▸ Set of tasks
• 1. Using the Judy Hample article, answer these:
(a) In what year did Hample earn her Bachelor of Arts?
(b) Where did she receive her first faculty appointment, and in what roles?
(c) At which university was she the first female president?
• 2. Transcribe the part of the Judy Hample article that opens with the words containing "Upon graduating from" and closes with "Regents in 1998.".
• 3. Name every university where, according to the Career section of the Judy Hample article, she held a position.

- Born: Judy Gayle Hample October 16, 1947 (age 78)
- Education: Ph.D. in Communication Master of Arts in Communication Bachelor of Arts in Communication & Secondary Education
- Alma mater: Ohio State University David Lipscomb University

= Judy Hample =

American academic administrator (born 1947)

Judy Gayle Hample is a former American academic administrator. She is the former chancellor of the Pennsylvania State System of Higher Education and the Florida Board of Regents. She served as president of the University of Mary Washington, the university's first female president.

==Early life and education==

Hample grew up in Tennessee and wanted to be a scientist. She attended David Lipscomb University, where she was also a member of the debate team. As a student, her lab studies conflicted with her debating so she changed her focus on communications in order to continue traveling as part of the team. She earned a Bachelor of Arts from the university in 1969, majoring in communication and secondary education (French). Hample went on to attend Ohio State University, where she earned a Master of Arts and Ph.D. in communication.

==Career==

Upon graduating from Ohio State University, Hample received her first faculty appointment as a lecturer and debate coach at the University of Illinois at Urbana-Champaign. She has held tenured professorships during all of her administrative appointments, including her first administrative appointments which came while at Western Illinois University. She was first made a department division director, later becoming assistant dean for the college of arts and sciences. Hample served as dean of the college of liberal arts and sciences at Emporia State University before moving on as the dean of the college of arts and sciences at Indiana State University in 1986. After leaving ISU, she became the senior vice president of academic affairs at the University of Toledo until joining the Florida Board of Regents in 1998.

▸ Raw data

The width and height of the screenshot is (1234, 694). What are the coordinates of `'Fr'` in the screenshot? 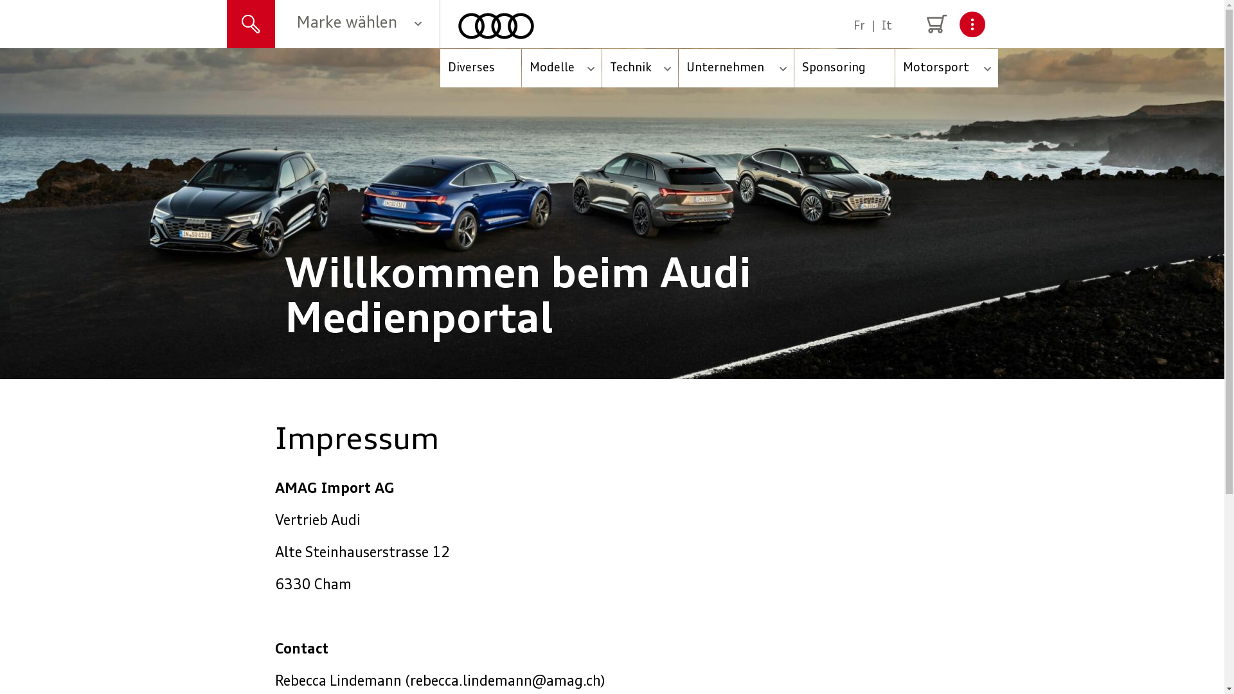 It's located at (859, 26).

▸ Responses to the exercise
• 1.
(a) 1969
(b) At the University of Illinois at Urbana-Champaign, as a lecturer and debate coach
(c) The University of Mary Washington

• 2.
Upon graduating from Ohio State University, Hample received her first faculty appointment as a lecturer and debate coach at the University of Illinois at Urbana-Champaign. She has held tenured professorships during all of her administrative appointments, including her first administrative appointments which came while at Western Illinois University. She was first made a department division director, later becoming assistant dean for the college of arts and sciences. Hample served as dean of the college of liberal arts and sciences at Emporia State University before moving on as the dean of the college of arts and sciences at Indiana State University in 1986. After leaving ISU, she became the senior vice president of academic affairs at the University of Toledo until joining the Florida Board of Regents in 1998.

• 3.
- University of Illinois at Urbana-Champaign
- Western Illinois University
- Emporia State University
- Indiana State University
- University of Toledo